During his imprisonment, a nurse told him to reject his Christian beliefs so the beatings would stop. The nurse suggested that Gabriel could later continue his Christian faith once he was out of jail.
He recalls other Christians received similar treatment. Two converts who made the decision to follow Christ while they were in jail were beaten for three days and tortured by having cold water poured on them each night in punishment, but they stood firm in their faith. “Whatever you like you can do [to us], for now we are born-again Christians,” they said. Eventually the guards gave up their torture campaign and released them saying, “We cannot not stop this Christian thing.”
Bibles were forbidden in prison and the discovery of any Scripture resulted in severe punishment. Gabriel recalls how the Christian prisoners divided up a Bible and hid it underneath their bedding. He was sustained by the book of Revelation, which he taught to other prisoners.
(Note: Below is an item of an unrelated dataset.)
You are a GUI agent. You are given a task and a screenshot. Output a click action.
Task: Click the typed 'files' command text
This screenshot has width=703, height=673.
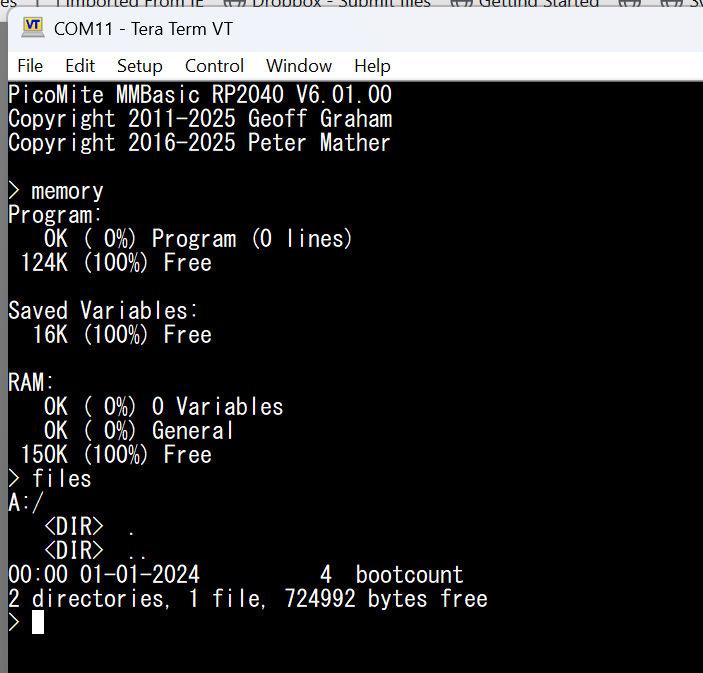61,479
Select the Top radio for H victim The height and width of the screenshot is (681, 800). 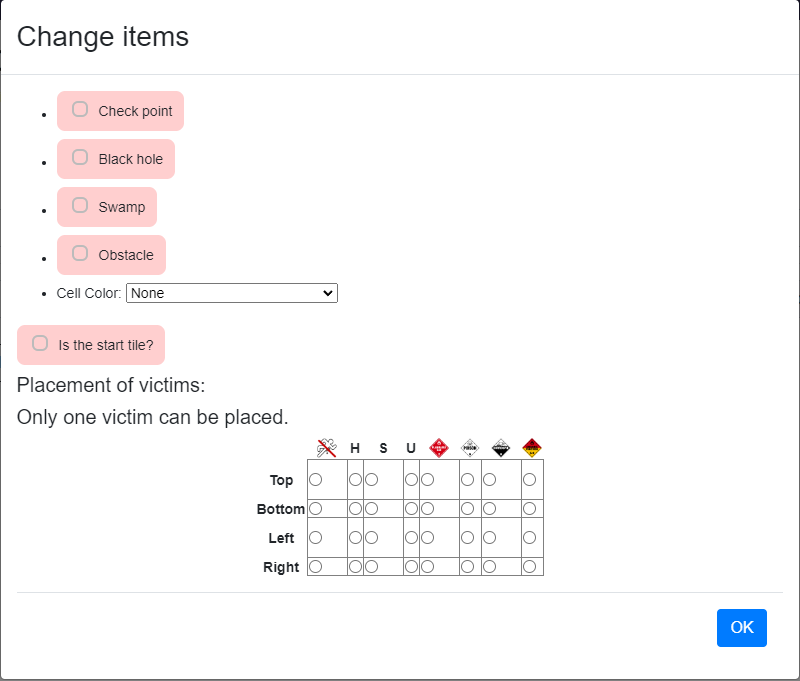pyautogui.click(x=355, y=480)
In Eritrea, since religious registration policies were introduced in 2002, only three Christian denominations are legally permitted – Roman Catholic, Orthodox and Lutheran – as well as Sunni Islam. In June 2019, the latest victims of an ongoing government crackdown on Christians in Eritrea were women, some pregnant, and children who were arrested by security forces in a raid on a church in the city of Keren.